■ AIM ■
Can you retype all of the material below line for line, with no changes?

■ DATA SHOWN ■
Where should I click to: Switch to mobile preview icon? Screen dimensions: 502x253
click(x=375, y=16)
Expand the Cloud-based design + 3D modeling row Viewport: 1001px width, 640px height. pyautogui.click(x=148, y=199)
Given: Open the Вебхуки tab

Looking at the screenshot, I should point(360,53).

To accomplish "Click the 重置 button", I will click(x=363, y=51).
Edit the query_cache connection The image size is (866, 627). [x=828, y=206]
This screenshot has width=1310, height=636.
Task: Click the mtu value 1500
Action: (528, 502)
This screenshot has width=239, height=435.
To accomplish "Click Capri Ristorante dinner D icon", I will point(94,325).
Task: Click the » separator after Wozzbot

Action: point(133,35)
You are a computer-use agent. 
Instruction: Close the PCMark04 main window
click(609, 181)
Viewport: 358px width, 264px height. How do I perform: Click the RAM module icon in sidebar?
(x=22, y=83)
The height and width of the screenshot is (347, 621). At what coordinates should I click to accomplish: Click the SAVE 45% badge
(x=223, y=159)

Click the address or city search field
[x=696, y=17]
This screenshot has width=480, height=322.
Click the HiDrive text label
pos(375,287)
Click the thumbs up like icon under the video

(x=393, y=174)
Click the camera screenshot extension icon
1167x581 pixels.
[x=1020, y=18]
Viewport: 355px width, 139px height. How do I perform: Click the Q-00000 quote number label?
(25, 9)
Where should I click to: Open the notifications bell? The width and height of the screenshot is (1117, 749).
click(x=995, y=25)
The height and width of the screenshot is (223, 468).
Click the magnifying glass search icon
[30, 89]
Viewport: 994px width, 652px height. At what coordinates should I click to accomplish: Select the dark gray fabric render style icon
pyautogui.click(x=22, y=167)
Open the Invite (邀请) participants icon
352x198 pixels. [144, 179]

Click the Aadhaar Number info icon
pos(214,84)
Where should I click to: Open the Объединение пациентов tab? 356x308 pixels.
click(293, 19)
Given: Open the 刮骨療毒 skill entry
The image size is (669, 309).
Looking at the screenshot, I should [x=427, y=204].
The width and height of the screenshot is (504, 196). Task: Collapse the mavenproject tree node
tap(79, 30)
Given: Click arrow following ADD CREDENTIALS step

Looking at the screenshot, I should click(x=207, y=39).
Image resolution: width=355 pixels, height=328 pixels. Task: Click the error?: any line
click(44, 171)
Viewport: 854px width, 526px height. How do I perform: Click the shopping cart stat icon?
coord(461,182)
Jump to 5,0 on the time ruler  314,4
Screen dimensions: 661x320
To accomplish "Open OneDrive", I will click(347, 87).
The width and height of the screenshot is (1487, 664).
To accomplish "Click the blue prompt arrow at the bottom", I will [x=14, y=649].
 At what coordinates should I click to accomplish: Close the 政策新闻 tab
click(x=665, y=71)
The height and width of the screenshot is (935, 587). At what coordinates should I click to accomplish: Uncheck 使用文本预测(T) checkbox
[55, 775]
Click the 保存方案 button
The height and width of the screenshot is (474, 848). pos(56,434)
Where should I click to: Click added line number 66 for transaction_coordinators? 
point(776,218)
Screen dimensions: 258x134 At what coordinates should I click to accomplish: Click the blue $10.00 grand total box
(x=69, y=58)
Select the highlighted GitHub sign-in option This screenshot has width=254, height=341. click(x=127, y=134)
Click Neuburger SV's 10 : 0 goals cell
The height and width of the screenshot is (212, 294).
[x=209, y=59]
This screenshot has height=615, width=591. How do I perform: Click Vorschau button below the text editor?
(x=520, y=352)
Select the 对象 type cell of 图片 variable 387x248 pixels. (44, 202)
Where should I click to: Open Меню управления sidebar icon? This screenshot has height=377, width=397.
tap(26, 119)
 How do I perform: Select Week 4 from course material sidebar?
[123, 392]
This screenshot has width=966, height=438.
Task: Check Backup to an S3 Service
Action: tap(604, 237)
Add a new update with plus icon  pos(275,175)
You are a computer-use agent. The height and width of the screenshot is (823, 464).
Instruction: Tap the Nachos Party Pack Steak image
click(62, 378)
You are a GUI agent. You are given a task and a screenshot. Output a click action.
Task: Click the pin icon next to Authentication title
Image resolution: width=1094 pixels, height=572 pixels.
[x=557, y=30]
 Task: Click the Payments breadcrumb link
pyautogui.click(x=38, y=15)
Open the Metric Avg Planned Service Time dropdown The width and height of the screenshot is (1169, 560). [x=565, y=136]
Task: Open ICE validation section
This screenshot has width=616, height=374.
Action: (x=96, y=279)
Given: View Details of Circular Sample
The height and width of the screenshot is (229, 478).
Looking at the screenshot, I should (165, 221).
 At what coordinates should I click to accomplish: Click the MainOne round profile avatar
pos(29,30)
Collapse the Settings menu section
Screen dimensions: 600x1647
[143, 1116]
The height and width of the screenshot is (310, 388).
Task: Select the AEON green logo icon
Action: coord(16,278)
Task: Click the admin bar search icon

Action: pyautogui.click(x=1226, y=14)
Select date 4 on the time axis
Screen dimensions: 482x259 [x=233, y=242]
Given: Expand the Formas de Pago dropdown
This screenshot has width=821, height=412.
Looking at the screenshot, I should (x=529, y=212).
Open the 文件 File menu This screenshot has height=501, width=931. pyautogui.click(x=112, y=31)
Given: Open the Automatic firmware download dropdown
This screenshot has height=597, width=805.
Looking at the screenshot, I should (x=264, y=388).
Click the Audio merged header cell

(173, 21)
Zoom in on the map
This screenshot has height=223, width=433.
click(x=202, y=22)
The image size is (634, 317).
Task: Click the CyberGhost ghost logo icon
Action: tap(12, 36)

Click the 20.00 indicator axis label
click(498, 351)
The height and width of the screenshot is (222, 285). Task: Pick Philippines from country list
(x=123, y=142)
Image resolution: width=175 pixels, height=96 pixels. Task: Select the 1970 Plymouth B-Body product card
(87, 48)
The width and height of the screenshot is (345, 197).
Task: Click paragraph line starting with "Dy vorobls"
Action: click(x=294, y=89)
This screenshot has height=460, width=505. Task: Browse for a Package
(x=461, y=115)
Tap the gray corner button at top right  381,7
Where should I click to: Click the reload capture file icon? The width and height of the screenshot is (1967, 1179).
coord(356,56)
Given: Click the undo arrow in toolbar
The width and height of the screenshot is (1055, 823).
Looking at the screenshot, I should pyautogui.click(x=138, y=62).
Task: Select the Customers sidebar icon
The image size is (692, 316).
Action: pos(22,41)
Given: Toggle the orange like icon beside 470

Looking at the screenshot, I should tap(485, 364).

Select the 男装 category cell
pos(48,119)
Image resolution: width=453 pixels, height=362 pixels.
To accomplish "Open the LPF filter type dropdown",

■ RESULT OF THIS TASK ■
Where should I click to: Switch to mobile preview icon? Screen dimensions: 502x253
click(x=375, y=16)
Expand the Cloud-based design + 3D modeling row Viewport: 1001px width, 640px height. pyautogui.click(x=148, y=199)
Given: Open the Вебхуки tab

Looking at the screenshot, I should point(360,53).

To accomplish "Click the 重置 button", I will click(x=363, y=51).
Edit the query_cache connection The image size is (866, 627). [x=828, y=206]
This screenshot has width=1310, height=636.
Task: Click the mtu value 1500
Action: (528, 502)
This screenshot has width=239, height=435.
To accomplish "Click Capri Ristorante dinner D icon", I will point(94,325).
Task: Click the » separator after Wozzbot

Action: point(133,35)
You are a computer-use agent. 
Instruction: Close the PCMark04 main window
click(609, 181)
Viewport: 358px width, 264px height. How do I perform: Click the RAM module icon in sidebar?
(x=22, y=83)
The height and width of the screenshot is (347, 621). At what coordinates should I click to accomplish: Click the SAVE 45% badge
(x=223, y=159)

Click the address or city search field
[x=696, y=17]
This screenshot has width=480, height=322.
Click the HiDrive text label
pos(375,287)
Click the thumbs up like icon under the video

(x=393, y=174)
Click the camera screenshot extension icon
1167x581 pixels.
[x=1020, y=18]
Viewport: 355px width, 139px height. How do I perform: Click the Q-00000 quote number label?
(25, 9)
Where should I click to: Open the notifications bell? The width and height of the screenshot is (1117, 749).
click(x=995, y=25)
The height and width of the screenshot is (223, 468).
Click the magnifying glass search icon
[30, 89]
Viewport: 994px width, 652px height. At what coordinates should I click to accomplish: Select the dark gray fabric render style icon
pyautogui.click(x=22, y=167)
Open the Invite (邀请) participants icon
352x198 pixels. [144, 179]

Click the Aadhaar Number info icon
pos(214,84)
Where should I click to: Open the Объединение пациентов tab? 356x308 pixels.
click(293, 19)
Given: Open the 刮骨療毒 skill entry
The image size is (669, 309).
Looking at the screenshot, I should [x=427, y=204].
The width and height of the screenshot is (504, 196). Task: Collapse the mavenproject tree node
tap(79, 30)
Given: Click arrow following ADD CREDENTIALS step

Looking at the screenshot, I should click(x=207, y=39).
Image resolution: width=355 pixels, height=328 pixels. Task: Click the error?: any line
click(44, 171)
Viewport: 854px width, 526px height. How do I perform: Click the shopping cart stat icon?
coord(461,182)
Jump to 5,0 on the time ruler  314,4
Screen dimensions: 661x320
To accomplish "Open OneDrive", I will click(347, 87).
The width and height of the screenshot is (1487, 664).
To accomplish "Click the blue prompt arrow at the bottom", I will [x=14, y=649].
 At what coordinates should I click to accomplish: Close the 政策新闻 tab
click(x=665, y=71)
The height and width of the screenshot is (935, 587). At what coordinates should I click to accomplish: Uncheck 使用文本预测(T) checkbox
[55, 775]
Click the 保存方案 button
The height and width of the screenshot is (474, 848). pos(56,434)
Where should I click to: Click added line number 66 for transaction_coordinators? 
point(776,218)
Screen dimensions: 258x134 At what coordinates should I click to accomplish: Click the blue $10.00 grand total box
(x=69, y=58)
Select the highlighted GitHub sign-in option This screenshot has width=254, height=341. click(x=127, y=134)
Click Neuburger SV's 10 : 0 goals cell
The height and width of the screenshot is (212, 294).
[x=209, y=59]
This screenshot has height=615, width=591. How do I perform: Click Vorschau button below the text editor?
(x=520, y=352)
Select the 对象 type cell of 图片 variable 387x248 pixels. (44, 202)
Where should I click to: Open Меню управления sidebar icon? This screenshot has height=377, width=397.
tap(26, 119)
 How do I perform: Select Week 4 from course material sidebar?
[123, 392]
This screenshot has width=966, height=438.
Task: Check Backup to an S3 Service
Action: tap(604, 237)
Add a new update with plus icon  pos(275,175)
You are a computer-use agent. The height and width of the screenshot is (823, 464).
Instruction: Tap the Nachos Party Pack Steak image
click(62, 378)
You are a GUI agent. You are given a task and a screenshot. Output a click action.
Task: Click the pin icon next to Authentication title
Image resolution: width=1094 pixels, height=572 pixels.
[x=557, y=30]
 Task: Click the Payments breadcrumb link
pyautogui.click(x=38, y=15)
Open the Metric Avg Planned Service Time dropdown The width and height of the screenshot is (1169, 560). [x=565, y=136]
Task: Open ICE validation section
This screenshot has width=616, height=374.
Action: (x=96, y=279)
Given: View Details of Circular Sample
The height and width of the screenshot is (229, 478).
Looking at the screenshot, I should (165, 221).
 At what coordinates should I click to accomplish: Click the MainOne round profile avatar
pos(29,30)
Collapse the Settings menu section
Screen dimensions: 600x1647
[143, 1116]
The height and width of the screenshot is (310, 388).
Task: Select the AEON green logo icon
Action: coord(16,278)
Task: Click the admin bar search icon

Action: pyautogui.click(x=1226, y=14)
Select date 4 on the time axis
Screen dimensions: 482x259 [x=233, y=242]
Given: Expand the Formas de Pago dropdown
This screenshot has width=821, height=412.
Looking at the screenshot, I should (x=529, y=212).
Open the 文件 File menu This screenshot has height=501, width=931. pyautogui.click(x=112, y=31)
Given: Open the Automatic firmware download dropdown
This screenshot has height=597, width=805.
Looking at the screenshot, I should (x=264, y=388).
Click the Audio merged header cell

(173, 21)
Zoom in on the map
This screenshot has height=223, width=433.
click(x=202, y=22)
The image size is (634, 317).
Task: Click the CyberGhost ghost logo icon
Action: tap(12, 36)

Click the 20.00 indicator axis label
click(498, 351)
The height and width of the screenshot is (222, 285). Task: Pick Philippines from country list
(x=123, y=142)
Image resolution: width=175 pixels, height=96 pixels. Task: Select the 1970 Plymouth B-Body product card
(87, 48)
The width and height of the screenshot is (345, 197).
Task: Click paragraph line starting with "Dy vorobls"
Action: click(x=294, y=89)
This screenshot has height=460, width=505. Task: Browse for a Package
(x=461, y=115)
Tap the gray corner button at top right  381,7
Where should I click to: Click the reload capture file icon? The width and height of the screenshot is (1967, 1179).
coord(356,56)
Given: Click the undo arrow in toolbar
The width and height of the screenshot is (1055, 823).
Looking at the screenshot, I should pyautogui.click(x=138, y=62).
Task: Select the Customers sidebar icon
The image size is (692, 316).
Action: pos(22,41)
Given: Toggle the orange like icon beside 470

Looking at the screenshot, I should tap(485, 364).

Select the 男装 category cell
pos(48,119)
Image resolution: width=453 pixels, height=362 pixels.
To accomplish "Open the LPF filter type dropdown",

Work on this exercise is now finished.